Step 4 — Read the scorecard
For a single finding you read the finding. For an estate you read the
scorecard — the lab's SCORECARD.md (ctf/nccgroup/SCORECARD.md in the repo)
records the verified ground-truth comparison:
Expected misconfigs: 84 total (across all 22 services)
Actually deployed: 58 (resources exist in snapshot)
Stave findings: 57 individual + 1 compound chain
Controls fired: 30 unique control IDs
Assets on surface: 28 of 35 modeled
Detection rate: 98% (57 / 58 deployed misconfigs)
False positives: 0
New controls authored: 2 (INLINE.003, ADMIN.002)
Three things matter here:
- Breadth. 30 distinct controls fired across services — CloudTrail
(
LOG.VALIDATION.001,DATAEVENTS.S3.001), IAM, S3, KMS, and more — from one air-gapped run. - Precision. Zero false positives against a known ground truth. The scorecard's per-service tables map every SadCloud misconfig to the exact control that caught it (or explains why it wasn't deployed).
- A compound chain. Beyond the 57 individual findings, Stave reported one
compound finding (
cloudwatch_detection_broken) — a cross-service attack path that no single control sees, only the combination.
Authoring this lab also drove real improvements: 2 new controls and 3 bugs found (a Terraform OR-logic issue and two catalog gaps) — which is the point of a validation lab: it turns "known-bad" infrastructure into permanent catalog coverage.
Step 5 — Tear down (if you deployed)
ctf/nccgroup/automated/destroy.sh # terraform destroy — run the same day as deploy
What you learned
- Stave evaluates an entire multi-service estate in one air-gapped command, using built-in controls and emitting one finding per unsafe asset (exit 3).
- A scorecard — breadth, detection rate, false-positive count, and compound chains — is how you read a whole-estate evaluation, not a single finding.
- Against SadCloud's 58 deployed misconfigurations, Stave detected 98% with zero false positives plus a cross-service compound chain.

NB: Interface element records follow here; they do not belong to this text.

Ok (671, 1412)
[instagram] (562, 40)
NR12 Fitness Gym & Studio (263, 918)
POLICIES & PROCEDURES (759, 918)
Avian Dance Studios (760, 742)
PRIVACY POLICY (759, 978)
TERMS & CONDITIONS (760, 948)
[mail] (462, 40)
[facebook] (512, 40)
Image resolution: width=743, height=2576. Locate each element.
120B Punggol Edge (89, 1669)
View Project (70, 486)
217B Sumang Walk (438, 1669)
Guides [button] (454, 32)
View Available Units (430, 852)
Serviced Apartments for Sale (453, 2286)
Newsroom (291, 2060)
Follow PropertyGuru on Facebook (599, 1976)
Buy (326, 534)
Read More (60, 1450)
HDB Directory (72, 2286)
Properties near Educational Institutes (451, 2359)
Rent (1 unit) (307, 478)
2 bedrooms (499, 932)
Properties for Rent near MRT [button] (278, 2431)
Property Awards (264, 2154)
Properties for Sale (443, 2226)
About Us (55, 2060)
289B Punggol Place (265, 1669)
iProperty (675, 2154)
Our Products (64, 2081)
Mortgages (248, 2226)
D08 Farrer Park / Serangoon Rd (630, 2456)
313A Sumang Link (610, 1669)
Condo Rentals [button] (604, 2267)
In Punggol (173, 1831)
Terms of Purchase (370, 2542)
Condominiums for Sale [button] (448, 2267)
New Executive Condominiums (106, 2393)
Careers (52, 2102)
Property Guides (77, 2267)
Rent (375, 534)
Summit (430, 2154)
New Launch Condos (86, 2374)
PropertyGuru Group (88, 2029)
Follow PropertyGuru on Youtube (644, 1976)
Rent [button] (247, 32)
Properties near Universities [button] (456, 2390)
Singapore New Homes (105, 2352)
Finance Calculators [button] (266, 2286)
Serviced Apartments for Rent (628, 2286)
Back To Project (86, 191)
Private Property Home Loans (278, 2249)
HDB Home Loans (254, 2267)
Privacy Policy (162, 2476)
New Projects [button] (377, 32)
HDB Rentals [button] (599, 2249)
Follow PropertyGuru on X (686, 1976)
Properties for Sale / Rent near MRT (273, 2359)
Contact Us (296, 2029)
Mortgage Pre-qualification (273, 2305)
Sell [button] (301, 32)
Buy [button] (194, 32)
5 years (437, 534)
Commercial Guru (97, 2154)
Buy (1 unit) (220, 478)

- The lab carries two separate experiments (manual + automated capture) that share the vendor Terraform but never overwrite each other.
Next steps
- Open
ctf/nccgroup/SCORECARD.md(ctf/nccgroup/SCORECARD.mdin the repo) for the full per-service misconfig→control mapping. - Compare with the focused single-scenario walkthroughs, e.g. S3 Public Exposure & Long-Lived IAM Keys.
- See Stave vs Vulnerable Labs for how attacker-centered labs and defender-centered evaluation compose.